「お嬢様、おやめ下さい!」
瑠奈の周りを黒服が取り囲む。
しかし瑠奈はその塊の中をずんずんと突き進む。
目指すは父のオフィスだ。
ばんという大きな音を立てて瑠奈の父のオフィスの扉が開いた。
父は驚きの表情を浮かべて言った。
「瑠奈、ここには来るなというのが普段の申しつけだが・・?」
「お父様、お話があります!」
瑠奈の父は深々と椅子に座ると葉巻に火を付けた。
ふぅと煙を吐いて一息つくと言った。
「まぁ、立ち話も何だから座りなさい。」
黒服を追い払う仕草をしながら父は瑠奈に言った。
二人だけのオフィス。瑠奈は父に対して恐怖に近い感情を抱いていた。
それは何とも言えない「威厳」だということを当時の瑠奈はまだ知らなかった。
「・・それで何だね?お前がここに来るなんてよほどのことだろう?」
「リコリスプロダクションの件、お父様ですわよね?」
瑠奈は祈った。父が「違う」というのを・・・
しかし、現実は冷徹だった。
「そうだ。」
短く父は答えた。
「どうして・・?」
瑠奈の問いをさえぎるように父は言った。
「あのプロダクションのことを調べた。いかがわしいものを出してるプロダクションと聞いた。
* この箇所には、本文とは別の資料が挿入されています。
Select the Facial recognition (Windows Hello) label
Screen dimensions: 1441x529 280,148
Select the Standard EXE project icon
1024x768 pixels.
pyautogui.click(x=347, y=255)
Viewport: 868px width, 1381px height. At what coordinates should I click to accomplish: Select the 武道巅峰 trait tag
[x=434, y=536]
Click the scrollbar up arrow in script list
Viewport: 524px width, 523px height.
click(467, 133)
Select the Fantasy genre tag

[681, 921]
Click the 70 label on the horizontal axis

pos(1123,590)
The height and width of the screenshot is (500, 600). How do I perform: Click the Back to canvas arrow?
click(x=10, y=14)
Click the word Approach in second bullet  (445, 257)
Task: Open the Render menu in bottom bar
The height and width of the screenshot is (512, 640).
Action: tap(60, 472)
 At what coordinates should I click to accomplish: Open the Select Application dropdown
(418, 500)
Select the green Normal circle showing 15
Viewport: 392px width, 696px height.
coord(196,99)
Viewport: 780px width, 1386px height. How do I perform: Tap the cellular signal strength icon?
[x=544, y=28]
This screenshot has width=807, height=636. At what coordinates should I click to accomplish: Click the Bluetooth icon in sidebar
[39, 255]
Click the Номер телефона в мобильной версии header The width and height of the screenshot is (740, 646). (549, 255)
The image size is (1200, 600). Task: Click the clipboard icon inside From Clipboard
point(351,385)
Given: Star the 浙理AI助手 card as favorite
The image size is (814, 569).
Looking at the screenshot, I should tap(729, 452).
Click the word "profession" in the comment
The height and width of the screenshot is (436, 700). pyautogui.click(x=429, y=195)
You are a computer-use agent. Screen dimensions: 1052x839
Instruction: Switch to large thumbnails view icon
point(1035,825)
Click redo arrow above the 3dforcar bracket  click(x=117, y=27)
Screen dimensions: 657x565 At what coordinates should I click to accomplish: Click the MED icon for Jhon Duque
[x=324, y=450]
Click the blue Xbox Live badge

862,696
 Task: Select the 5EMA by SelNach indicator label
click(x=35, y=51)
そこで、私が手をまわして解散させた。ただそれだけだよ。」
「いかがわしいもの・・?」
「瑠奈、お前は俗に言うアダルトビデオにスカウトされたんだよ」
「アダルト・・?」
瑠奈も高校生だからアダルトビデオがどういうものかは知っている。
あの石川という若者は私をそんな商品として見ていた・・?
瑠奈が黙りこむ。
「瑠奈、それもこれもみんなお前が一人で勝手に外出なんてするからだ。これからは・・」
父の言葉をさえぎって瑠奈が言う。
「もう、いいですわ・・失礼しました・・」
瑠奈は落ち込んで部屋を出て行った。
瑠奈の父は机の中から写真を一枚出して眺めた。
それは石川が撮った瑠奈の姿だった。
「瑠奈・・お前がこんな表情を見せるとは・・」
父は瑠奈が見せたあまりに普通の少女の姿を写した石川という男に嫉妬に近い感情を抱いた。
瑠奈は父の言葉を半分しか信じなかった。
もし週刊誌や友人の話と言った前知識がなかったらリコリスプロがいかがわしいところだと信じただろう。
しかし、瑠奈には知識があった。リコリスプロでの芸能界の地位からそんなことを・・
瑠奈には信じられなかった。
そして恐怖した。
「日本でそこそこの力を持つ会社でも三千院は簡単に潰せる」という事実に。
このことがきっかけで瑠奈は自分の家を毛嫌いするようになった。
もちろんそんなことを態度に出すことは許されず、瑠奈はずっと「仮面をつけた」生活を余儀なくされた。
そしてこの「三千院家」という籠から自分を救い出してくれる存在に希望を託すようになった。
そう、「天野和彦」という救いの鳥に・・
和彦と結婚したら少なくとも自分への目が和彦へと逸れること、そして三千院での自分の発言力強化に期待し
て瑠奈は日々を過ごした。
そこに、和彦が女性の元へと日参しているという話を聞いた。